YOUR OBJECTIVE:
From the entries below, please output exactly the lines starting at the one containing "Select the 접수번호 value 20240131-00051" and ending at the one containing "The width and height of the screenshot is (999, 964).", both included.

[Items from a dataset]
----

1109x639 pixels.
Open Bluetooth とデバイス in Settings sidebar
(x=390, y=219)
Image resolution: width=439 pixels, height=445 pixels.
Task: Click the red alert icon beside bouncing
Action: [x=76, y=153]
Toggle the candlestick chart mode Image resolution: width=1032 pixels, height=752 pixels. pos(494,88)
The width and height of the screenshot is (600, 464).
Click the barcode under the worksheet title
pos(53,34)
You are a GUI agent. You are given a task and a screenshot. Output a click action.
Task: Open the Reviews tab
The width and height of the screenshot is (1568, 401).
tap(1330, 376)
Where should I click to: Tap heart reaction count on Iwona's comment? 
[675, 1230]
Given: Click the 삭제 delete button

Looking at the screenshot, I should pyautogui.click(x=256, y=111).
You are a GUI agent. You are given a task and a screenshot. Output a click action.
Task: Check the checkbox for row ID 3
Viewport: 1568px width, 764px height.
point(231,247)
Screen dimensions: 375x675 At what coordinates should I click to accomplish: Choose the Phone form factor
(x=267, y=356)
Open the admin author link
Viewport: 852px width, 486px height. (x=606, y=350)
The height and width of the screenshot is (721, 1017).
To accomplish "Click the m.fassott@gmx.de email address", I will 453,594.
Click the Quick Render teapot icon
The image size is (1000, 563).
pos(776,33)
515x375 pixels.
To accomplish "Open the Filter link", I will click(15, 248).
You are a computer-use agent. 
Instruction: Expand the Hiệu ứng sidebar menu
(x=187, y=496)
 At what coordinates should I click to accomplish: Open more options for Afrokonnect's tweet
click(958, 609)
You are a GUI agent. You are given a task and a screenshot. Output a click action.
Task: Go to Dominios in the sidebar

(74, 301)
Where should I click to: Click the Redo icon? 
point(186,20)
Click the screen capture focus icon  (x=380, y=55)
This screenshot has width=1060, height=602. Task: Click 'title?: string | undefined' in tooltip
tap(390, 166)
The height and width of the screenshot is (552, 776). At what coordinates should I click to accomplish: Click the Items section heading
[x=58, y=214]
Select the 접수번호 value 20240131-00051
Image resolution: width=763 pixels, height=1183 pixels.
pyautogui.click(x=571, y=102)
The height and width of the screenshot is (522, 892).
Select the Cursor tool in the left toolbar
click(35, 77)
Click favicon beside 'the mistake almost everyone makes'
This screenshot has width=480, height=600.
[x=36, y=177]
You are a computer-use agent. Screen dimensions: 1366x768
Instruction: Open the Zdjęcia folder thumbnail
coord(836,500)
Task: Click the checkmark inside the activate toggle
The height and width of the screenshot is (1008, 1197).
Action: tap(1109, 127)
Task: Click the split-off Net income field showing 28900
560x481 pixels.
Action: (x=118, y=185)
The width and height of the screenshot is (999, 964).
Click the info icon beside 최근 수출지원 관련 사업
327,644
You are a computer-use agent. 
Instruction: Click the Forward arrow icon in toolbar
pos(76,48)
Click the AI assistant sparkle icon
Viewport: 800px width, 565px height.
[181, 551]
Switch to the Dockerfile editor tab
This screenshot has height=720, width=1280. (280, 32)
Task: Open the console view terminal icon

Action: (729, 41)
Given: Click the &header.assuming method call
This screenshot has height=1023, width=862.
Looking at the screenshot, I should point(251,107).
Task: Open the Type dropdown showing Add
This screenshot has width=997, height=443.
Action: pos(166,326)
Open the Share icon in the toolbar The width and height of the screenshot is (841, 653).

----

SOLUTION TO THIS TASK:
Select the 접수번호 value 20240131-00051
Image resolution: width=763 pixels, height=1183 pixels.
pyautogui.click(x=571, y=102)
The height and width of the screenshot is (522, 892).
Select the Cursor tool in the left toolbar
click(35, 77)
Click favicon beside 'the mistake almost everyone makes'
This screenshot has width=480, height=600.
[x=36, y=177]
You are a computer-use agent. Screen dimensions: 1366x768
Instruction: Open the Zdjęcia folder thumbnail
coord(836,500)
Task: Click the checkmark inside the activate toggle
The height and width of the screenshot is (1008, 1197).
Action: tap(1109, 127)
Task: Click the split-off Net income field showing 28900
560x481 pixels.
Action: (x=118, y=185)
The width and height of the screenshot is (999, 964).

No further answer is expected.